Excerpted passage
============================================================

Subject: New scent to US drug policy in Burma

Asia Times News

New scent to US drug policy in Myanmar

Stephen Brookes, Yangon, 9th July 1997

As heroin supplies rise on the streets of United States cities, Washington may 
be rethinking its strategy in fighting the narcotics trade out of Myanmar, 
according to sources close to the US State Department. 

Despite the large amounts of opium being grown in Myanmar, Washington has not 
provided counter-narcotics assistance to the ruling State Law and Order 
Restoration Council since 1988, accusing SLORC of inadequate counter-narcotics 
efforts. 

"The vast majority of heroin on the streets of the United States" is from 
Myanmar, where opium cultivation and drug trafficking are conducted "without 
any meaningful constraint by authorities", said US Secretary of State 
Madeleine Albright in March, justifying this year's decision to continue 
withholding aid. 

A much stronger statement last year by US Assistant Secretary of State for 
International Narcotics and Law-Enforcement Affairs (INL) Robert S Gelbard, 
who accused SLORC of turning a blind eye to drug producers, running 
money-laundering operations and profiting directly from the trade. 

"Burmese authorities have made no discernible efforts to improve their 
performance," wrote Gelbard in the November 21 issue of the Far Eastern 
Economic Review. "From a hardheaded, drug-control point of view, I have to 
conclude that SLORC has been part of the problem, not the solution."

============================================================

Instructions
(a) Name every person mentioned in the article on US drug policy in Myanmar.
(b) From the article on US drug policy in Myanmar, print everything from "Subject: New scent" down to "US State Department.".
The data after this point is separate from the article on US drug policy in Myanmar.

Data excerpt
============================================================

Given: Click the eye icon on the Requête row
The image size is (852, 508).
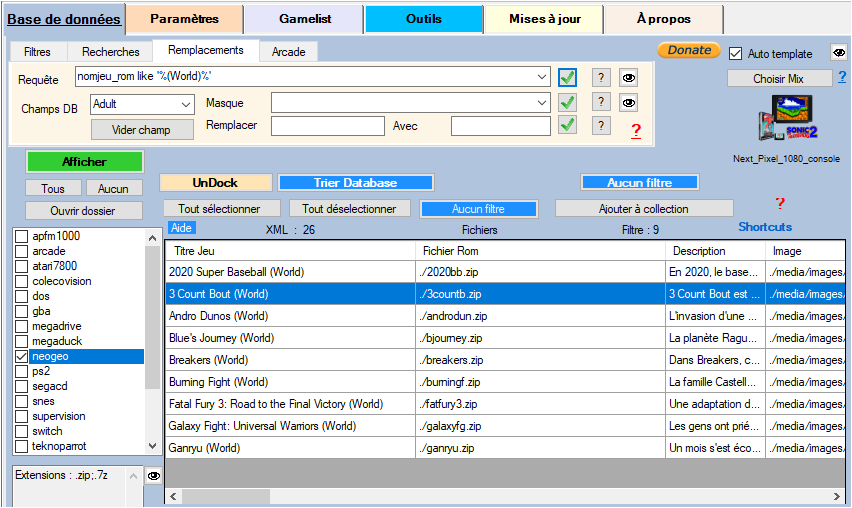Looking at the screenshot, I should 629,77.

============================================================

In response
(a) Stephen Brookes, Madeleine Albright, Robert S Gelbard

(b)
Subject: New scent to US drug policy in Burma

Asia Times News

New scent to US drug policy in Myanmar

Stephen Brookes, Yangon, 9th July 1997

As heroin supplies rise on the streets of United States cities, Washington may 
be rethinking its strategy in fighting the narcotics trade out of Myanmar, 
according to sources close to the US State Department.